How develops the acoustic neuroma? What are the symptoms and when to do tests.
His Elefth.Ferekydi, Professor, University / University of Athens
The acoustic neuroma is a benign tumor that is generated by the stato- auditory nerve. It is deeper than the inner ear at the base of the skull.
It grows very slowly. Initially the symptoms are mild. The patient reports tinnitus. But there is hearing loss that initially is not perceived because it affects the high frequencies, that is not the speech frequencies.
For this reason, we should in any case have embolisms be akoografima.
As the tumor grows aggravating the hearing and added balance disorders and dizziness. Even when the tumor grows too appears to paralysis facial nerve, that twisted face.

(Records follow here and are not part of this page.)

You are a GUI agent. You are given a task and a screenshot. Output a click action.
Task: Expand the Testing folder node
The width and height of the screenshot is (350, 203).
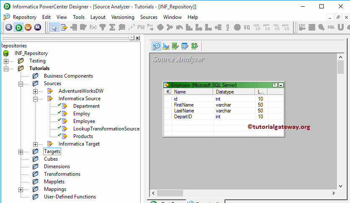pyautogui.click(x=6, y=61)
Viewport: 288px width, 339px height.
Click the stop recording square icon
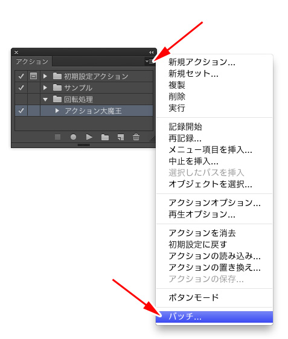tap(57, 137)
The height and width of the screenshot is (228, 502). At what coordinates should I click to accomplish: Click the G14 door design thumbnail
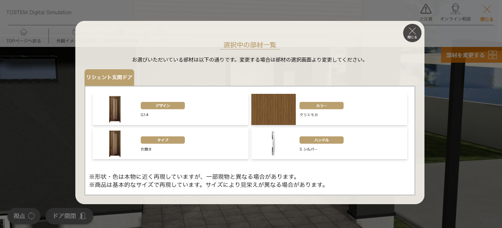coord(114,109)
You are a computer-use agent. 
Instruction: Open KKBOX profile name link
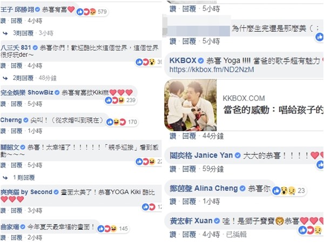(x=183, y=60)
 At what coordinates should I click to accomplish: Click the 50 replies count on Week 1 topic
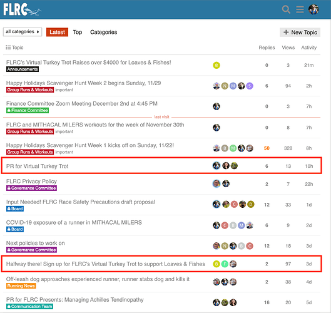point(267,148)
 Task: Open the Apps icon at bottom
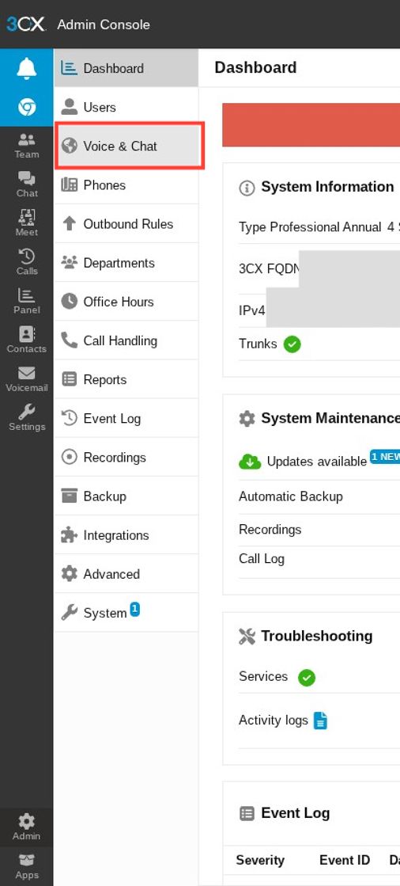coord(27,867)
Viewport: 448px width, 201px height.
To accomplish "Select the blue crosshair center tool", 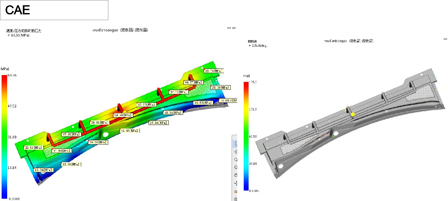I will point(236,183).
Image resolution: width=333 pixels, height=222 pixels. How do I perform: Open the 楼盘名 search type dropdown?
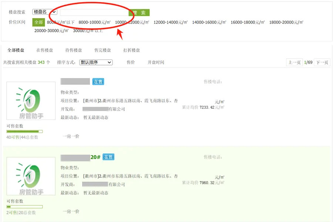tap(44, 11)
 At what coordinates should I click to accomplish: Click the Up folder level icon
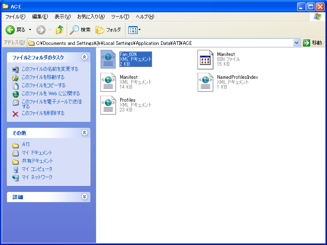[x=60, y=30]
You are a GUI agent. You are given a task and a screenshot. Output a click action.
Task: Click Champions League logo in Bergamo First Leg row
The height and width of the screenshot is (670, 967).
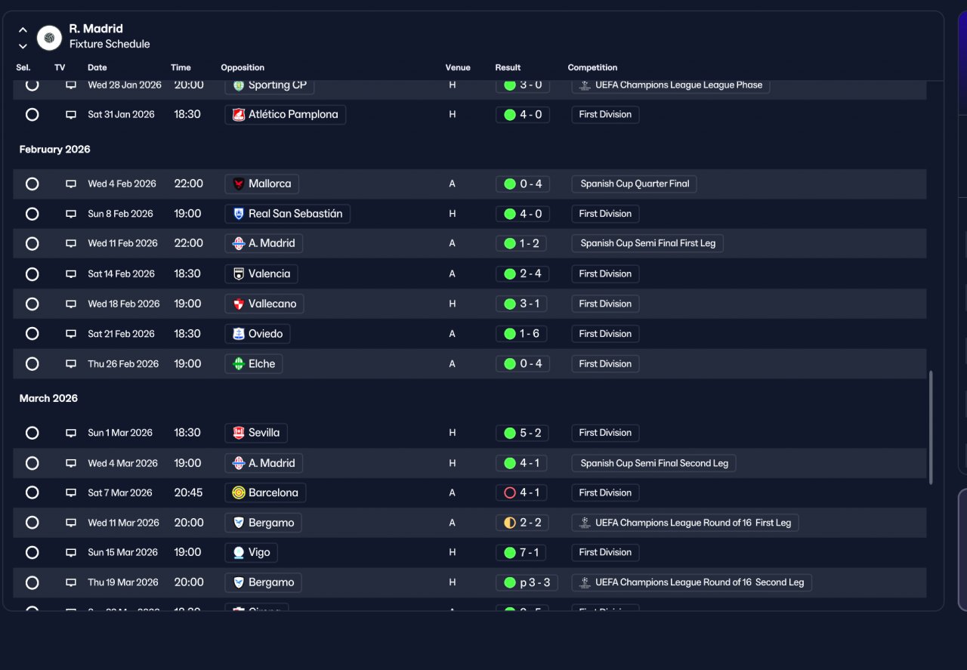(x=585, y=523)
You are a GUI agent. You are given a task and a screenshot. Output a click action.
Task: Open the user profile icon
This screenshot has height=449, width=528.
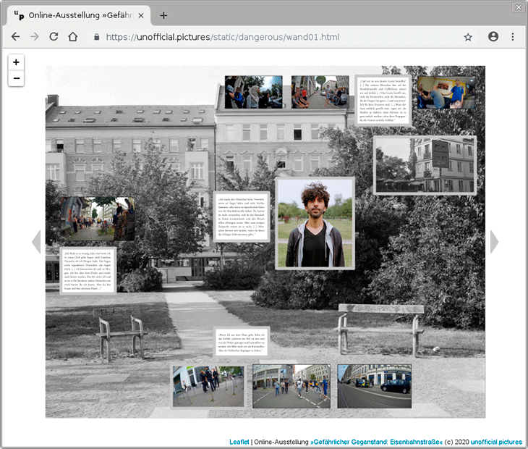click(493, 37)
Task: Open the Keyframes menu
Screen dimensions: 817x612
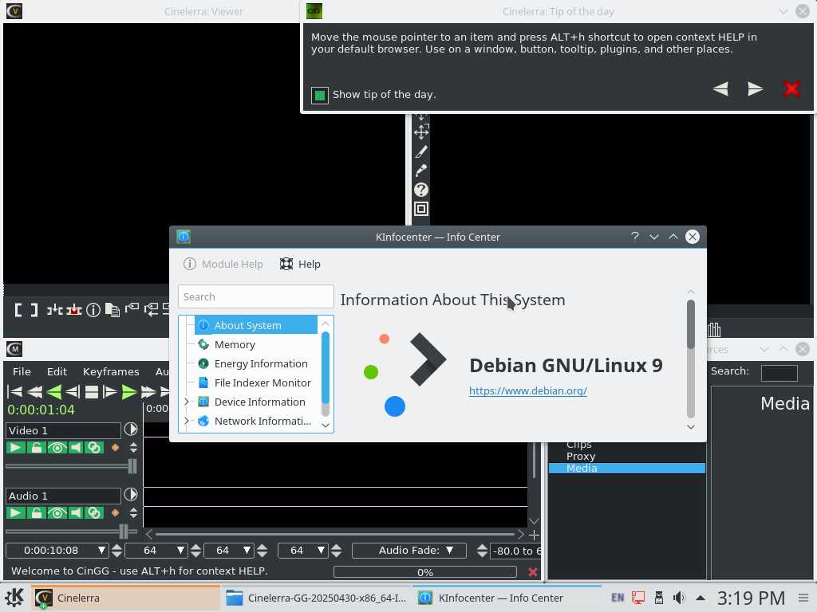Action: click(111, 371)
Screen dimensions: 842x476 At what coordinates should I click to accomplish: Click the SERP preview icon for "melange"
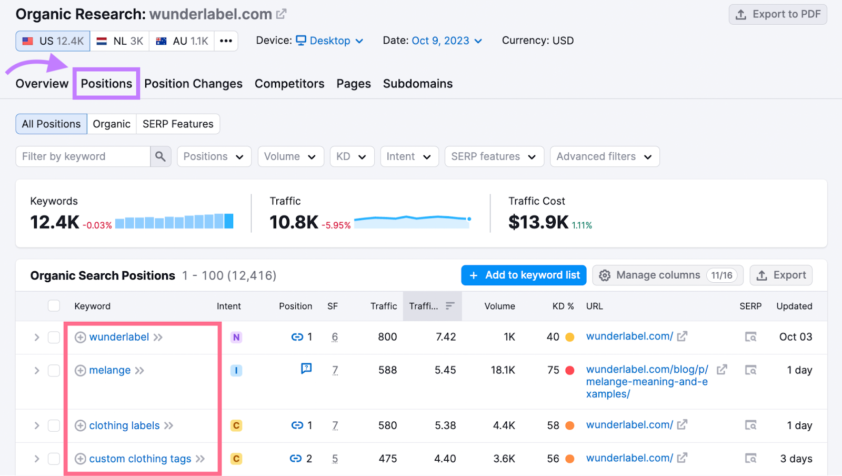(751, 370)
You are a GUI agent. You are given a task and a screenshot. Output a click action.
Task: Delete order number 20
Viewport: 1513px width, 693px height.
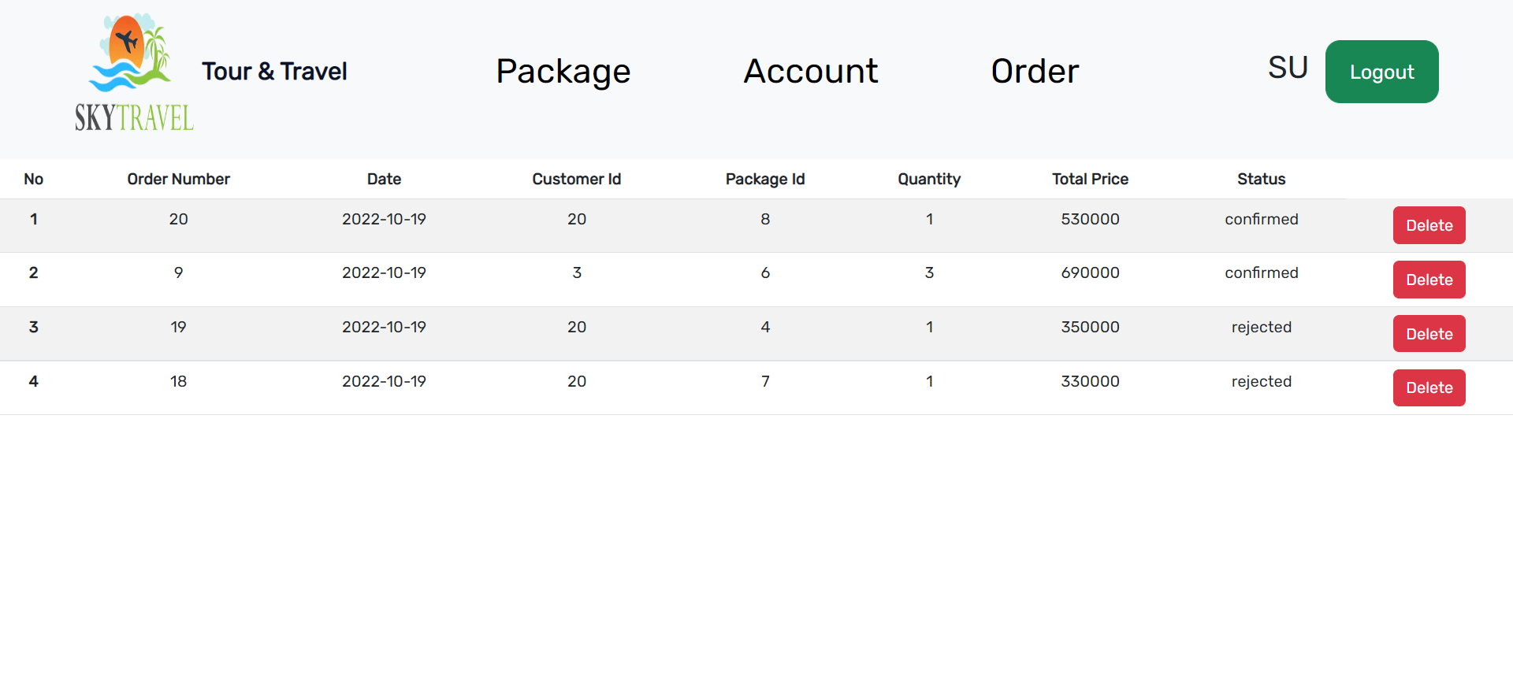[1429, 225]
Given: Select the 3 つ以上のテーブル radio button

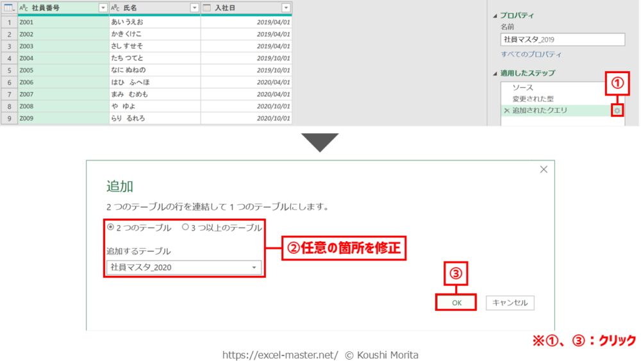Looking at the screenshot, I should (185, 227).
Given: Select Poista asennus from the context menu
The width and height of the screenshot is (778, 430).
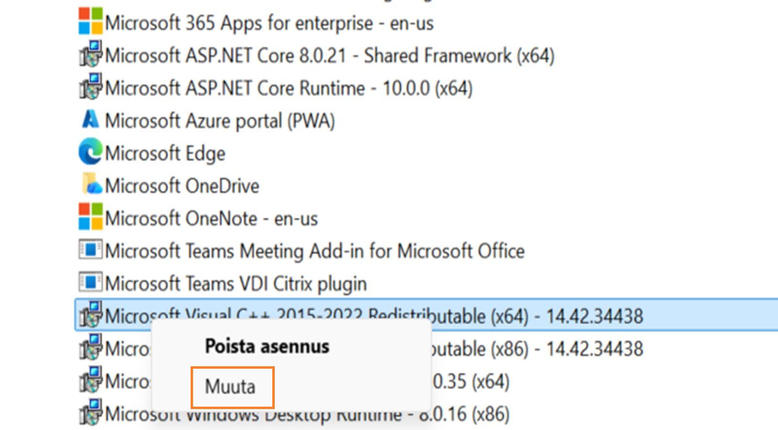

In excessive increase in tumor size affect various cerebral nerves causing difficulty in swallowing and finally pressed brainstem and cause instability and muscle weakness (paresis) limb. In the final stages appear hydrocephalus and symptoms of increased intracranial pressure, ie headache, nausea, vomiting, drowsiness and coma.
The diagnosis made by the discovery of the tumor with CT and MRI. But we suspect the volume when the patient says unilateral tinnitus and balance disorders and our akoografima reveal drop of high frequencies.
Then we will ask for MRI which, if there is a tumor will help us to discover in the early stages, ie when the volume is still very small.
For the treatment of neuroma earpiece have been proposed various methods of treatment. So far it has not given a definitive solution to what is the most appropriate treatment. This is because the safest and most effective treatment can provide a definitive solution without potential complications has not been found. Due to the location of acoustic neuroma and how its development is unfortunately not possible. Generally there are various methods of treatment such as conservative monitoring, surgical removal, stereostatiki radiosurgery even classical radiotherapy. Each of these has advantages and disadvantages.
Depending on the size, location of the tumor, the age and the patient’s preference, the specialist otolaryngologist in cooperation with the neurosurgeon, decide upon the patient response method but having in mind to maintain the quality of the patient’s life.